La oposición a la razón es, por definición, poco razonable.
Pero eso no ha impedido que un montón de irracionalistas prefieran el corazón a
la cabeza, el sistema límbico a la corteza cerebral, el parpadeo al pensamiento…
Steven Pinker
Para ese gran filósofo que fue Giambattista Vico, las
naciones pueden avanzar o retroceder. No habría ninguna ley gracias a la cual
nuestro progreso fuese tan seguro cuanto irreversible. Así, revisando el
pasado, se puede llevar a cabo una serie de comparaciones, concluyendo que
estamos mejor o, caso contrario, peor. Naturalmente, para realizar un ejercicio
como éste, resulta necesario quedarnos con un criterio que sirva a fin de
consumar esa valoración. Conforme a esta línea, uno puede pensar en la razón, ya
que su empleo, cuando es más o menos correcto, contribuye al mejoramiento del
presente. Volvernos racionales, reflexionar con cierto rigor, por ende, se transforma
en evidencia de un adelanto que no cabe desdeñar. Es un tránsito decisivo para
el abandono de la barbarie.
El paso del mito, de las explicaciones
fantásticas, entre otras ocurrencias, al pensamiento que demanda concentración
para su elaboración, considerando hechos y buscando verdades, no es
irrelevante. Hablo de un proceso que, iniciado en el mundo antiguo, encuentra
su esplendor merced a la modernidad. Al respecto, conviene recordar a
individuos como Voltaire y Diderot, pensadores que embistieron contra supersticiones,
dogmatismos, absolutismos. La razón fue una guía que orientó sus críticas,
ayudando al semejante a pensar por su propia cuenta. Además, esa clase de
actitud posibilitó que nuestro conocimiento del mundo fuese distinto,
resultando favorecido con la ciencia. En este sentido, si ha habido evolución,
ello puede ser advertido por el razonamiento y conocimiento científico.

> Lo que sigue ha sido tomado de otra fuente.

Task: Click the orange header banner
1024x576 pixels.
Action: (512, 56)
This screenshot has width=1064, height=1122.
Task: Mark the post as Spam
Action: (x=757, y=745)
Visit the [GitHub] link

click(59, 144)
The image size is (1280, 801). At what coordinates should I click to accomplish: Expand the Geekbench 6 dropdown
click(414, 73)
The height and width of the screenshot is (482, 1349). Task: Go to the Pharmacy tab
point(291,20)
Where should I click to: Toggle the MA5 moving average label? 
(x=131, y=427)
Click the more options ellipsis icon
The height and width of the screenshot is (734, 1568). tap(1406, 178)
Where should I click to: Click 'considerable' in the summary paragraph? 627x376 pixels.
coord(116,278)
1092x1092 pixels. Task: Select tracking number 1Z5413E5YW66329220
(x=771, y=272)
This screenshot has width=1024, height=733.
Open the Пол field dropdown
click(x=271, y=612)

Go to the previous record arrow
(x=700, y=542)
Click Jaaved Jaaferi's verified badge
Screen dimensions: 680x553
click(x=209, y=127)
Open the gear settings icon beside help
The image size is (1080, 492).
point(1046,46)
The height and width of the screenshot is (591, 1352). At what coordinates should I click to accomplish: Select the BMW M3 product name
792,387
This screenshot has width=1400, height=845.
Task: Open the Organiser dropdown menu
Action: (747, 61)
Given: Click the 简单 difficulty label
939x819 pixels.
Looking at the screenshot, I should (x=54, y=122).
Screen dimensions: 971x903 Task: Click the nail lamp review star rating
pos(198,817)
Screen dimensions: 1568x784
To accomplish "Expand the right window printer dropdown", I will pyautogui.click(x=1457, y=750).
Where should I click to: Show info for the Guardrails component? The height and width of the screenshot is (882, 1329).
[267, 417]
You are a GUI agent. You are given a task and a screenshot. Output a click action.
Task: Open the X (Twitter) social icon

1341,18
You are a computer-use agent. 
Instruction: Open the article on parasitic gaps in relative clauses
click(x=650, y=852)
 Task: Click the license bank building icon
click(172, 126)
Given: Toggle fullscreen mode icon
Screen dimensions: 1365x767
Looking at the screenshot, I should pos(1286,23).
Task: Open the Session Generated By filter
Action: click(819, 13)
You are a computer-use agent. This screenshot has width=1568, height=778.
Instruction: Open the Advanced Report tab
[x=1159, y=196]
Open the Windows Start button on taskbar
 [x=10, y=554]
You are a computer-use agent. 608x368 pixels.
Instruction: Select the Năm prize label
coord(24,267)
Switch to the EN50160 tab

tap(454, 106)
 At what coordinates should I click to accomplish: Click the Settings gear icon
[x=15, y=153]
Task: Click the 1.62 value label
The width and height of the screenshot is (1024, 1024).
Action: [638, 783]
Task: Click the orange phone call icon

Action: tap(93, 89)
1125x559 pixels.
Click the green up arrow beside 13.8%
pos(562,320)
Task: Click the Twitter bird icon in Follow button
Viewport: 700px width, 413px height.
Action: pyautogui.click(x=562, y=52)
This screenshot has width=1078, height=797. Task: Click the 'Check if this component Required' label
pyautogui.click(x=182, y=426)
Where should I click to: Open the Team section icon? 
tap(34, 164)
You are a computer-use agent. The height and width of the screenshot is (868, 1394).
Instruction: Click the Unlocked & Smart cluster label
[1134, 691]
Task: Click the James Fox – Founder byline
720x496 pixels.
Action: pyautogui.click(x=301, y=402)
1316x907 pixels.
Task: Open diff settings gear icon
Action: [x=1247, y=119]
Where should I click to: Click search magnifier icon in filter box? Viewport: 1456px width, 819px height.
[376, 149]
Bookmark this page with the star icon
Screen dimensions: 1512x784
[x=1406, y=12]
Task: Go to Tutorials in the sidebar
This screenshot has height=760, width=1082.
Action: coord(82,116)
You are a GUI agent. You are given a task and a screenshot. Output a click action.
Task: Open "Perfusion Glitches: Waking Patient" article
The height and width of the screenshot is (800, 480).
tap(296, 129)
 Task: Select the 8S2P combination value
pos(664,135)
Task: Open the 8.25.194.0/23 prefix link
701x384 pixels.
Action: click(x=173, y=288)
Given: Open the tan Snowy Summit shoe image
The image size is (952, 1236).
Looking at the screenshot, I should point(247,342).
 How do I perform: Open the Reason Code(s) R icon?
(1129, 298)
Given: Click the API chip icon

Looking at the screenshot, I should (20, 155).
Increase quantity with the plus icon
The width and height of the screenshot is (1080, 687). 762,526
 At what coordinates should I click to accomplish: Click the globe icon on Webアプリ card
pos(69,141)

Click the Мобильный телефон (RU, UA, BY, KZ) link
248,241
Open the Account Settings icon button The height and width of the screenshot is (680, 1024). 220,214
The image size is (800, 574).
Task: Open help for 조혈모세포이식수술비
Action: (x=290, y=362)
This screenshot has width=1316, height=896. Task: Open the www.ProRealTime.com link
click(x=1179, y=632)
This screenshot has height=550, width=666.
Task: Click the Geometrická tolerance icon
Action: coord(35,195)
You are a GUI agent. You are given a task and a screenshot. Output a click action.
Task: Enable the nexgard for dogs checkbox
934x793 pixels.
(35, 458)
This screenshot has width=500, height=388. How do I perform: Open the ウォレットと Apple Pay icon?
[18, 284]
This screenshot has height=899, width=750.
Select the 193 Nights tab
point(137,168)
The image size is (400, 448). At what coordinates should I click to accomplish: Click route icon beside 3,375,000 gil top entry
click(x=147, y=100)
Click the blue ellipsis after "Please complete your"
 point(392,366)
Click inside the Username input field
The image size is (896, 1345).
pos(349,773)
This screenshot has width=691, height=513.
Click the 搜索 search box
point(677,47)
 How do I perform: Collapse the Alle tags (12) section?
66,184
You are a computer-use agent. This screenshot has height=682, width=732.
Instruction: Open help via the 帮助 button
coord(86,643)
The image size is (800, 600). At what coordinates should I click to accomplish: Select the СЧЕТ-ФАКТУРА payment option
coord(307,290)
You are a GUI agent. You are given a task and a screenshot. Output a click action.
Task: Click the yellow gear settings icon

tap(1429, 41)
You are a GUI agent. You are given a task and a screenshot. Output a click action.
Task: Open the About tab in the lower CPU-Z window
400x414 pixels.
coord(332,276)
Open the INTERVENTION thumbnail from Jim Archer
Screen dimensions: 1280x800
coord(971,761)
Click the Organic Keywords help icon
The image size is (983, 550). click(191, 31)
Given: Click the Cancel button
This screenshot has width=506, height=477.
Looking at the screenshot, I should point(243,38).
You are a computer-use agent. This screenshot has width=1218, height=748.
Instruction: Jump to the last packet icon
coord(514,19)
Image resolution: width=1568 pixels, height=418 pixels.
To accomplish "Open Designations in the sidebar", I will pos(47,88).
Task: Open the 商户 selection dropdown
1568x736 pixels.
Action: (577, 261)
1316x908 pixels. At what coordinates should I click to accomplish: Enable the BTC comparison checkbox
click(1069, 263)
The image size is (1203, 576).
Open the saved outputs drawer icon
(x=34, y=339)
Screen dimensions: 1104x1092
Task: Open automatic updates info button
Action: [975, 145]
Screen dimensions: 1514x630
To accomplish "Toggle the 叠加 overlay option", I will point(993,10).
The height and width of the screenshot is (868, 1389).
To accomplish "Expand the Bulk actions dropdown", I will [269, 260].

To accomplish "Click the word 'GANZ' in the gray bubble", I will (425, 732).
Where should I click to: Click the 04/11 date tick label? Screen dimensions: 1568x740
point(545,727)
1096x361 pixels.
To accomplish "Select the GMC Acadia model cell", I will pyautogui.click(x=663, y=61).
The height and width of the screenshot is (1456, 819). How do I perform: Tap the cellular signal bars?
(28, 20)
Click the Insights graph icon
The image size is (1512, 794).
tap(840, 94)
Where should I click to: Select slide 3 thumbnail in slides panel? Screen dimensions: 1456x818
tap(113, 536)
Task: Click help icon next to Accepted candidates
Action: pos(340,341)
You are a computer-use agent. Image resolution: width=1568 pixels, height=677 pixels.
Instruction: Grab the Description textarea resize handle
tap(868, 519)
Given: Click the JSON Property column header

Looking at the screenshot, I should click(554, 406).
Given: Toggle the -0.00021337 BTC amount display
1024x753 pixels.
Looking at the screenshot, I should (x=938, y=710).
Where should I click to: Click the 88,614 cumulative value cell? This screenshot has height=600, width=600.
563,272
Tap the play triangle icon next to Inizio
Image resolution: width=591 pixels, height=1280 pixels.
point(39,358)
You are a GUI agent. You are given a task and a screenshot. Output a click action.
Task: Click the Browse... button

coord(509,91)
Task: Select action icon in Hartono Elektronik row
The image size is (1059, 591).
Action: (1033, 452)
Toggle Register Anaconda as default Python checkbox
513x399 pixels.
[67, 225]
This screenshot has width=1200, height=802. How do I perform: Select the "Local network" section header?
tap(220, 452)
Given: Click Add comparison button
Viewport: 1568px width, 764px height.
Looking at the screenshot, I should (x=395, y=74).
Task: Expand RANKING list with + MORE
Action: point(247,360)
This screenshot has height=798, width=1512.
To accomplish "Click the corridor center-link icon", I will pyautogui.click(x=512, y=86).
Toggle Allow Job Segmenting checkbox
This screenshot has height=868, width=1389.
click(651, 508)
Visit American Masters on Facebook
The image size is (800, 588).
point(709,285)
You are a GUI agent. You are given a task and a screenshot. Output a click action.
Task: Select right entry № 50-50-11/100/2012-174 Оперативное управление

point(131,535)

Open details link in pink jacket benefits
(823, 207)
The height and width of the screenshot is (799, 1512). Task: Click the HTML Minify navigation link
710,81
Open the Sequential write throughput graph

Ciertamente, más allá de lo deparado por otros ámbitos, como la moral, en donde
también corresponde reconocer avances, debe haber gratitud hacia los
científicos.
Lo sensato sería que nos topáramos con muchas
personas, incluso auténticas multitudes, dispuestas a reconocer cuán necesario
es distanciarnos del irracionalismo. Por supuesto, un fenómeno como éste
implicaría que, de manera significativa, se elevara el nivel cultural de la
gente; en pocas palabras, me refiero a una utopía. Sin embargo, aun cuando no
fuesen todos, podríamos imaginarnos una sociedad en la que un número relevante
de sus integrantes se decantara por apoyar esa causa. De modo que, convencidos
del valor de la ciencia y el pensamiento filosófico, crítico e independiente,
esos mortales se enfrentarían a magos, brujos, charlatanes. La desgracia es
que, durante los últimos tiempos, existe un escenario crecientemente adverso.
Las voces en defensa de la razón suelen ser menospreciadas por quienes
prefieren soluciones inmediatas a problemas harto complejos.
Es
innegable que la pandemia del presente ha estado marcada por el irracionalismo.
Desde el inicio de la crisis hasta hoy, con seguridad, hallamos a personas que
desconfían del conocimiento científico, rindiéndose ante curas milagrosas, teorías
conspirativas, etcétera. Mas esto no es lo peor, pues, a fin de cuentas, hay varios
sujetos incultos e incorregibles. El principal problema es la pretensión de
hacer pasar por ciencia lo que no es tal. Es lo que ha ocurrido con quienes,
sin ninguna rigurosidad, apelan a testimonios y supuestas evidencias menores
para demostrar cuán infalible resulta su receta. Desde luego, si se les pide
aclaraciones metodológicas, sostienen que no hay tiempo para estas
exquisiteces, pues cabe actuar sin demora. Pasan, por tanto, a promover un
tratamiento que, sin exámenes previos, puede conducir a la muerte. La sinrazón
está de fiesta en medio del pesar.
Nota pictórica. Ven a las arenas
amarillas es una obra que pertenece a Richard Dadd (1817-1886).